Classroom implication: Set A-level Psychology students the task of applying each of the three Belmont principles to Milgram's original design, then asking whether Burger's modified 2009 version satisfactorily resolves each concern.

Ethical Controversies and Research Standards

The Milgram experiment fundamentally transformed how psychological research is conducted, particularly regarding participant welfare. Many participants experienced severe stress during the study, with some showing signs of extreme anxiety, sweating profusely, and even experiencing nervous laughter or seizures. The deception involved, where participants genuinely believed they were harming another person, raised serious questions about the psychological damage inflicted in the name of science.

These ethical violations led to the establishment of strict research guidelines that remain in place today. Modern studies require informed consent, where participants must understand what they're agreeing to, and researchers must ensure minimal psychological harm. Institutional Review Boards now scrutinise all research proposals involving human participants, making experiments like Milgram's impossible to replicate in their original form.

For teachers, understanding these ethical concerns offers valuable lessons about classroom research and student wellbeing. When conducting action research or trying new teaching methods, educators must consider potential stress on students and obtain appropriate permissions. For instance, before implementing peer assessment systems that might cause anxiety, teachers should explain the process clearly and allow opt-out options for vulnerable students.

The controversy also highlights the importance of psychological safety in classrooms. Just as Milgram's participants felt pressured by authority, students may comply with requests that cause distress rather than voice concerns. Creating regular check-ins, anonymous feedback systems, and clear boundaries around what students can refuse helps prevent the classroom from becoming a space where harmful obedience occurs. Teachers might establish a 'concern card' system where students can privately signal discomfort with any activity, ensuring their wellbeing takes precedence over compliance.

For educators interested in exploring the implications of authority and obedience in educational settings further, the following research papers provide valuable insights:

1. Blass, T. (2004). The Man Who Shocked the World: The Life and Legacy of Stanley Milgram. Basic Books. This comprehensive biography explores Milgram's life and the broader implications of his research for understanding authority in various contexts, including education.

2. Burger, J. M. (2009). Replicating Milgram: Would people still obey today? American Psychologist, 64(1), 1-11. This study examines whether Milgram's findings hold true in contemporary society and discusses the ethical considerations relevant to modern educational practise.

────────────────────

- **Task**: Could you write out the Milgram passage between "For educators interested" and "contexts, including education.", inclusive, changing "comprehensive biography" to "detailed biography"?

Saved entries
────────────────────

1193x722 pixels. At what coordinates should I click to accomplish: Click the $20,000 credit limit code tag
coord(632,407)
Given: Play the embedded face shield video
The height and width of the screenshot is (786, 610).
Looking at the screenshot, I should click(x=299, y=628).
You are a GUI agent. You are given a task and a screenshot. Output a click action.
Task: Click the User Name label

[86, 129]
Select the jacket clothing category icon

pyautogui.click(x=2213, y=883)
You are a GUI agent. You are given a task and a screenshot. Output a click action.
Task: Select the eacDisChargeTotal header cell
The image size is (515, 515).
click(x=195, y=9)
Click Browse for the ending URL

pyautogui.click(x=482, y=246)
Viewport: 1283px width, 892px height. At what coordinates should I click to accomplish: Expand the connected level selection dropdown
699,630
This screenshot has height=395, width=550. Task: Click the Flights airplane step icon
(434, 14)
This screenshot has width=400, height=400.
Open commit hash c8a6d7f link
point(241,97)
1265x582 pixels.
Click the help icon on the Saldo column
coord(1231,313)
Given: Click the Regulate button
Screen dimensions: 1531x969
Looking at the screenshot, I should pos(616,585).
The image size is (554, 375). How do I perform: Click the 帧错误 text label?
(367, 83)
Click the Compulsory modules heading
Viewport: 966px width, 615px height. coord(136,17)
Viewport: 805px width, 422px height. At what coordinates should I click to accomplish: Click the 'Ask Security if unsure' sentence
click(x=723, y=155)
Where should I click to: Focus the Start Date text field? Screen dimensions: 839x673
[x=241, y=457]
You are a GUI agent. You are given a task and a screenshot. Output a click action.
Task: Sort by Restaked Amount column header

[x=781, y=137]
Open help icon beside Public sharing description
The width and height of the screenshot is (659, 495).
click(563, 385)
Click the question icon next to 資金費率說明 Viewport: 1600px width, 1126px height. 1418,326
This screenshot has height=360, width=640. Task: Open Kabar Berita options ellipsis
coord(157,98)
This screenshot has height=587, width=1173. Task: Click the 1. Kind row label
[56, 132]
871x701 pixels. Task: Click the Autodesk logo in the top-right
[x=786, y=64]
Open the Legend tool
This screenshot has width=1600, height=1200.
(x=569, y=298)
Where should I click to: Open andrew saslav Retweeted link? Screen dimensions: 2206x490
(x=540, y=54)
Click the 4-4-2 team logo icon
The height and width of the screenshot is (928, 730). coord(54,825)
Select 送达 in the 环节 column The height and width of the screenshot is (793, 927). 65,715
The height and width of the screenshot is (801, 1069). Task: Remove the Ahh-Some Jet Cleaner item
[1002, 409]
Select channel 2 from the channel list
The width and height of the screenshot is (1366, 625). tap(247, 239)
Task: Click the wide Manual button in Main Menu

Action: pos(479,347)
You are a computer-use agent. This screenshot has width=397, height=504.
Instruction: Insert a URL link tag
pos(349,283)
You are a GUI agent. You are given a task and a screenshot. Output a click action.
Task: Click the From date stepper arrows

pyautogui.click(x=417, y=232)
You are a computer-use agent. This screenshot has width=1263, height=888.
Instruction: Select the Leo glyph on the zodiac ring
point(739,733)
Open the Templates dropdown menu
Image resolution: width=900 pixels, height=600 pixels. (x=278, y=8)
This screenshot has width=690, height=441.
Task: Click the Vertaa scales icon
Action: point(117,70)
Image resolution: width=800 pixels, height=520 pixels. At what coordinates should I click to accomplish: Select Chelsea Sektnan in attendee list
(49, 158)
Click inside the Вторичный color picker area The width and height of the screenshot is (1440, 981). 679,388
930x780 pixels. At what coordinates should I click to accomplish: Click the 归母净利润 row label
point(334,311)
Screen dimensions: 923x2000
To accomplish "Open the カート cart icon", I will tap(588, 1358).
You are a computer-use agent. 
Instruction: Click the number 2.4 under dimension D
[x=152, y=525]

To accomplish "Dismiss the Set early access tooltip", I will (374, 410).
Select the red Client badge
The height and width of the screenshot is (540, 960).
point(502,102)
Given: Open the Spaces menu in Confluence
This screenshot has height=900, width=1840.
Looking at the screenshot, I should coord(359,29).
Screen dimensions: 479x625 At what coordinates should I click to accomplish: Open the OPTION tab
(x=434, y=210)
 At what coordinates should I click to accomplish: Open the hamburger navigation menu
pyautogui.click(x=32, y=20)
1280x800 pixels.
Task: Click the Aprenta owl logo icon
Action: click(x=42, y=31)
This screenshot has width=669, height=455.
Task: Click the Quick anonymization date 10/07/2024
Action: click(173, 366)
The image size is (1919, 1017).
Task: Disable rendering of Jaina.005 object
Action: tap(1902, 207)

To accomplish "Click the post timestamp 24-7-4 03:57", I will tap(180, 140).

────────────────────

- **Written solution**:
For educators interested in exploring the implications of authority and obedience in educational settings further, the following research papers provide valuable insights:

1. Blass, T. (2004). The Man Who Shocked the World: The Life and Legacy of Stanley Milgram. Basic Books. This detailed biography explores Milgram's life and the broader implications of his research for understanding authority in various contexts, including education.